# Setup libraries, parameters and roles

In [1]:

import boto3
import sagemaker
from sagemaker import get_execution_role
from sagemaker.processing import ScriptProcessor, Processor, ProcessingInput, ProcessingOutput


In [2]:

s3_bucket   = 'test-container-sagemaker-processing'
script_name = 'test_container.py'
image_uri   = '684530550045.dkr.ecr.us-east-2.amazonaws.com/train_automl'

parameter1  = 'hello world'


In [3]:

session           = boto3.session.Session(profile_name = 'default')
sagemaker_session = sagemaker.Session(boto_session = session)
role              = 'arn:aws:iam::684530550045:role/sagemaker-role'


# Write test_container.py

In [4]:
%%writefile test_container.py

import h2o
import logging
import argparse

from opt.program.shared_core_data_processing import * 

if __name__ == '__main__':
    
    # Parse parameters
    parser = argparse.ArgumentParser()
    parser.add_argument('--parameter1')
    
    args, _ = parser.parse_known_args()
    
    parameter1 = args.parameter1
    
    print(parameter1)
    
    h2o.init()
    

Overwriting test_container.py


# Upload .py from local to S3

In [5]:

sagemaker_session.upload_data(bucket = s3_bucket, key_prefix = 'scripts', path = script_name)

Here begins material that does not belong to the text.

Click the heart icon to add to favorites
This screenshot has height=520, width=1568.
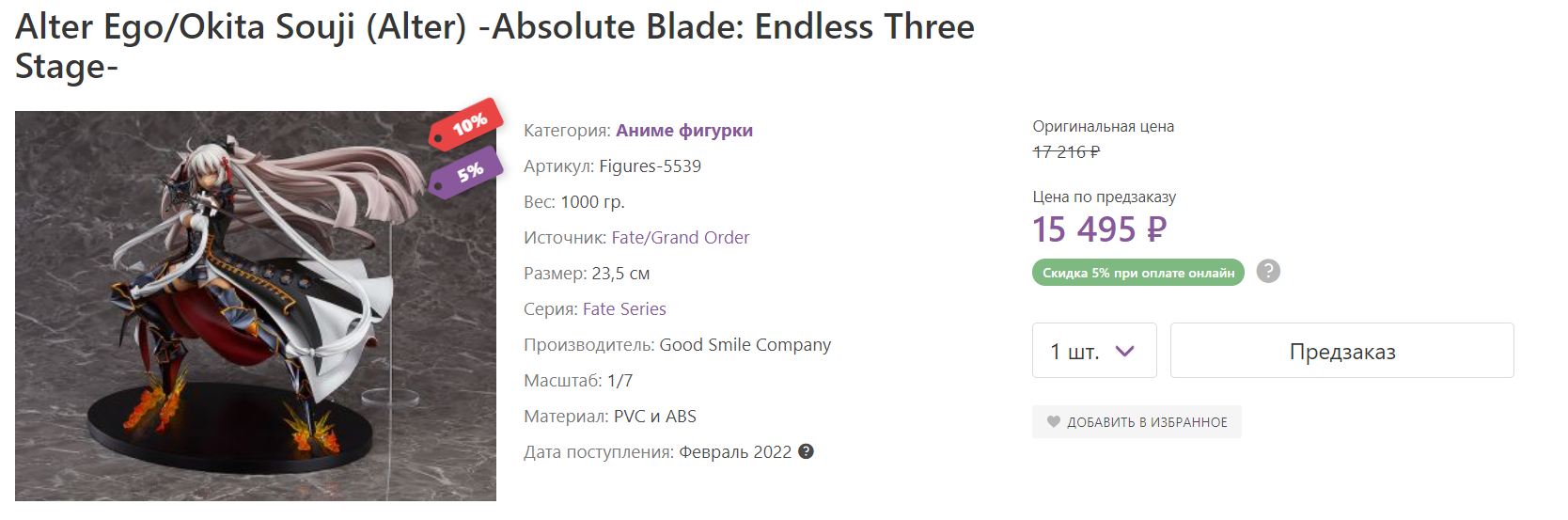tap(1054, 422)
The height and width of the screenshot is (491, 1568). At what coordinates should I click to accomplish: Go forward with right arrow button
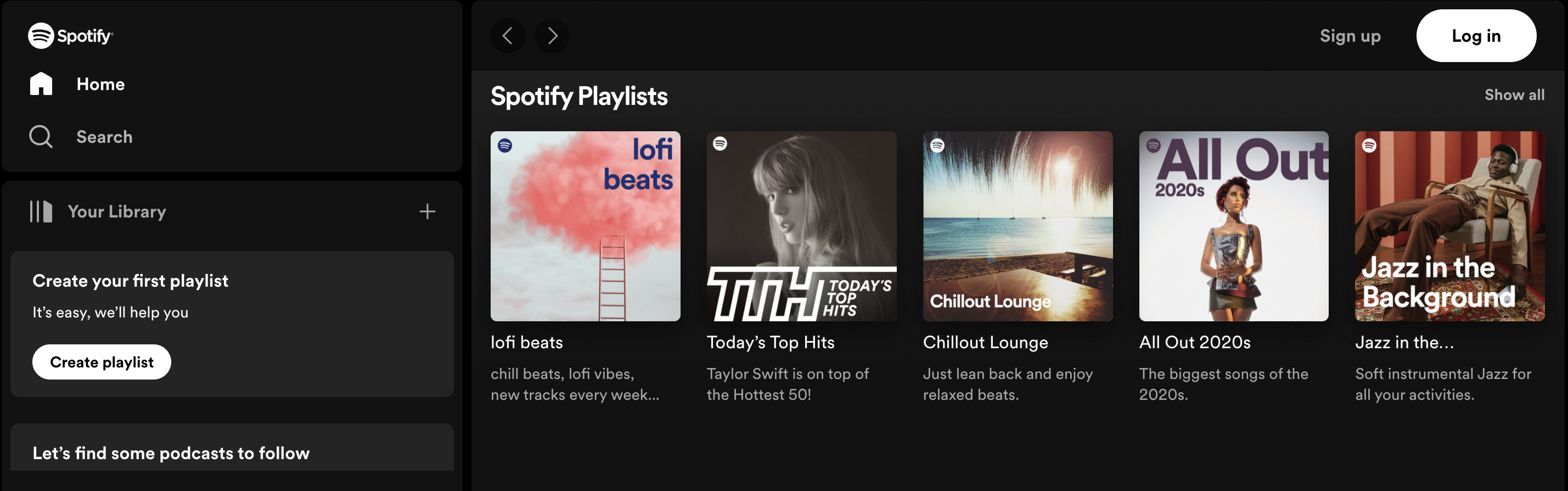(552, 36)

's3://test-container-sagemaker-processing/scripts/test_container.py'

# Run Sagemaker Processing Job

In [6]:

processor = ScriptProcessor(
                            image_uri              = image_uri,
                            role                   = role,
                            instance_count         = 1,
                            instance_type          = 'ml.m5.large',
                            command                = ['python3'],
                            sagemaker_session      = sagemaker_session,
                            max_runtime_in_seconds = 1800,
                            base_job_name          = 'train-automl'
                           )

processor.run(
              code      = f's3://{s3_bucket}/scripts/{script_name}',
              arguments = [
                           '--parameter1', parameter1
                          ],
              wait      = False
             )



Job Name:  train-automl-2022-04-27-13-28-32-545
Inputs:  [{'InputName': 'code', 'AppManaged': False, 'S3Input': {'S3Uri': 's3://test-container-sagemaker-processing/scripts/test_container.py', 'LocalPath': '/opt/ml/processing/input/code', 'S3DataType': 'S3Prefix', 'S3InputMode': 'File', 'S3DataDistributionType': 'FullyReplicated', 'S3CompressionType': 'None'}}]
Outputs:  []